I would argue this oft heard phrase indicates that even children recognize one ought not to interfere with matters of faith.  It’s sacrosanct.  A smart guy named Lincoln apparently thought so too.

“NO Brian, it’s not against my religion but how about let’s NOT and say we did?  Cuz I am so sick of this game!”

Those who argue that we Catholics are being “intolerant” on this matter of Obamacare  or are “overly sensitive” are largely unchurched people, I would guess.  Those who love God and choose faith in whatever tradition generally appreciate freedom of conscience and grasp the difference between that and merely the “freedom to worship” mindset that is prevalent in our overwhelmingly secular culture.

A Jewish friend with whom I have shared this debate quietly,  quickly came to understand my perspective once we chatted.  She believes in freedom of religion, not just freedom of worship.  That’s because Judaism is not just a set of beliefs about God, it’s a comprehensive way of life filled with rules and practices that affect every aspect of life:  what you can and cannot eat, what you can and cannot wear, how to conduct business, who you can marry, how to observe holidays, how to treat others.  This set of rules is called halakhah.  What I have been told is that traditional Jews believe that properly observed, it turns the most mundane or small things into acts of religious significance, which in turn leads one closer to God.

So, here’s the deal.  What’s being asked of Catholics now is a violation of conscience.  Or as Brian Benjamin would prefer “it’s against my religion.”

If violating the conscience rights of another doesn’t turn one’s stomach, then what I think we have is a person who does not realize that God loves them.  Our intense prayers are needed.  There is only one, and he cannot prevail, who wishes for a soul to lack a relationship with God.

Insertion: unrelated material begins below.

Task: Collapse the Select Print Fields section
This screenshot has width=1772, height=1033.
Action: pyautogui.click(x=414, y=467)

For me personally, I know that I fail over and over.  I try not to worry too much about perfection but just persist giving my best effort.  I just try to give my heart to Jesus.  I know that He will take it, mold it, and fill it with the fire of His love if I keep asking.  Therefore, there’s no judgment here on this matter of making your own choices.  In Shelly’s world, YOU ARE FREE TO MAKE YOUR CHOICE about your own life, lifestyle, and healthcare.  God gave us all the gift of free will.

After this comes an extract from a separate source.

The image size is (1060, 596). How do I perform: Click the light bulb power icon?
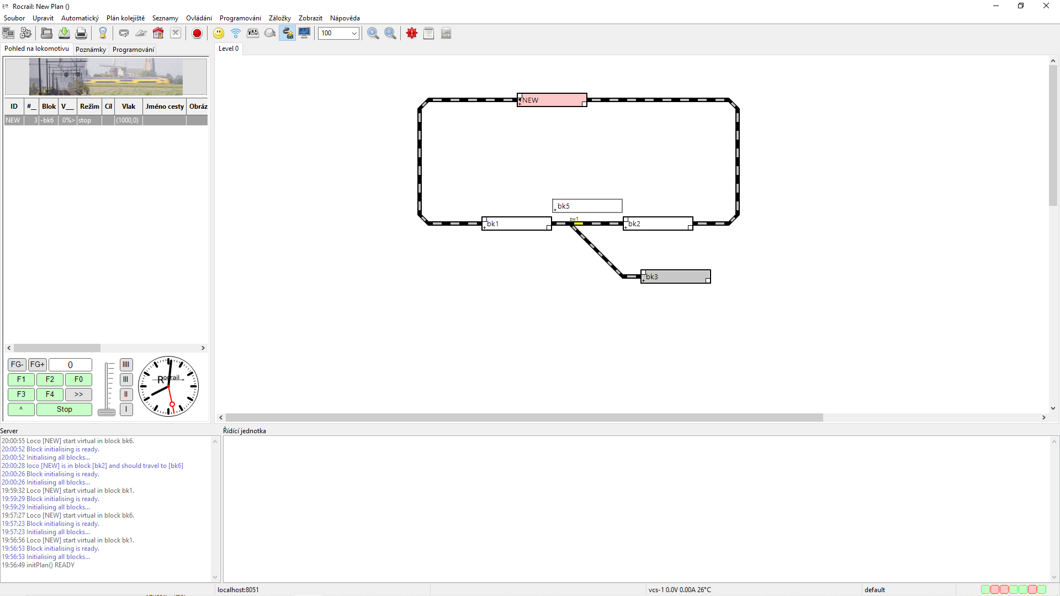[x=103, y=33]
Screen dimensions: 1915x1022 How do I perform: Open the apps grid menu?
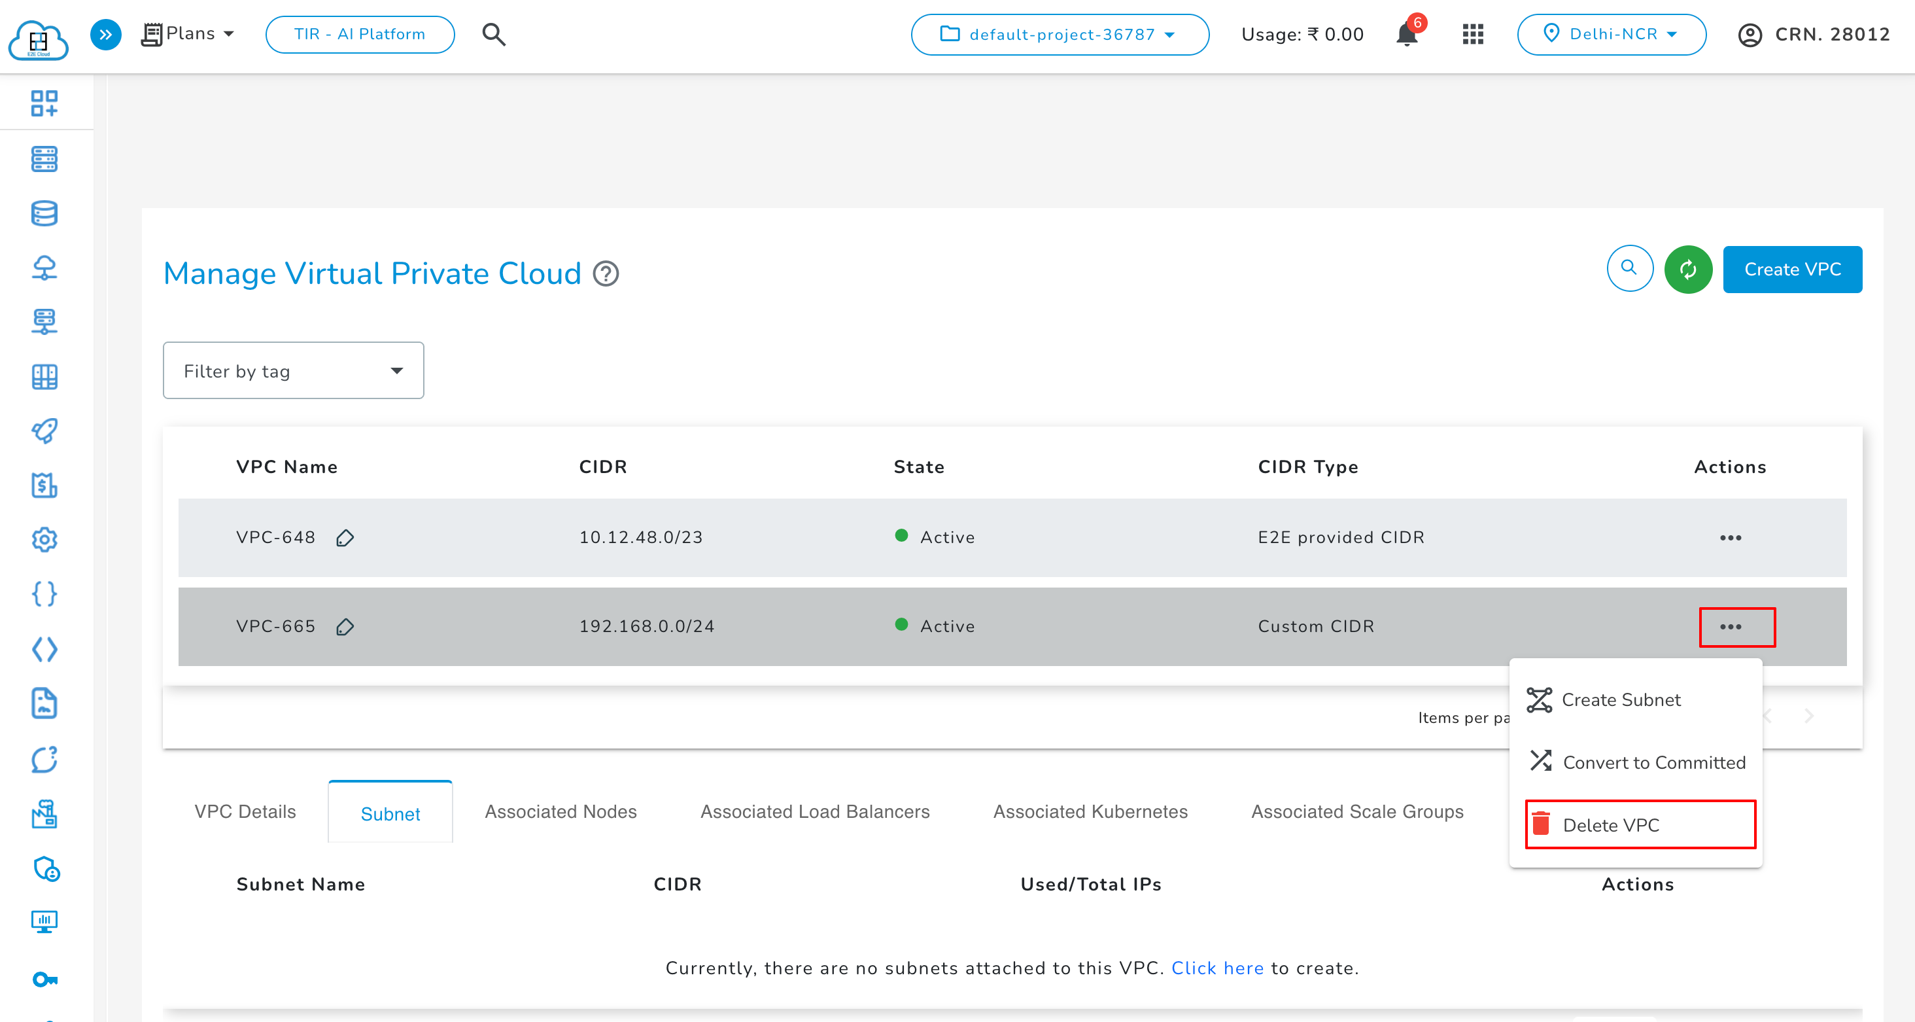(1472, 34)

Don’t ask me, however, to give up my freedom of conscience rights to pay for another man’sfree will choices.

That’s called religious persecution.

This is America:  land of the free.

Let’s NOT?  I’m sick of it.

Sidebar:  Did you know my given name is actually Michelle?  That will help here below.

Here’s the prayer to my patron Saint, a fitting prayer for my petition today:  That all souls may know the love of God in this life and ever after.

St. Michael the Archangel, defend us in battle.  Be our protection against the wickedness and snares of the devil.  May God rebuke him, we humbly pray; and do thou, O Prince of the heavenly host, by the Power of God, cast into hell Satan and all evil spirits who prowl throughout the world seeking the ruin of souls.  Amen.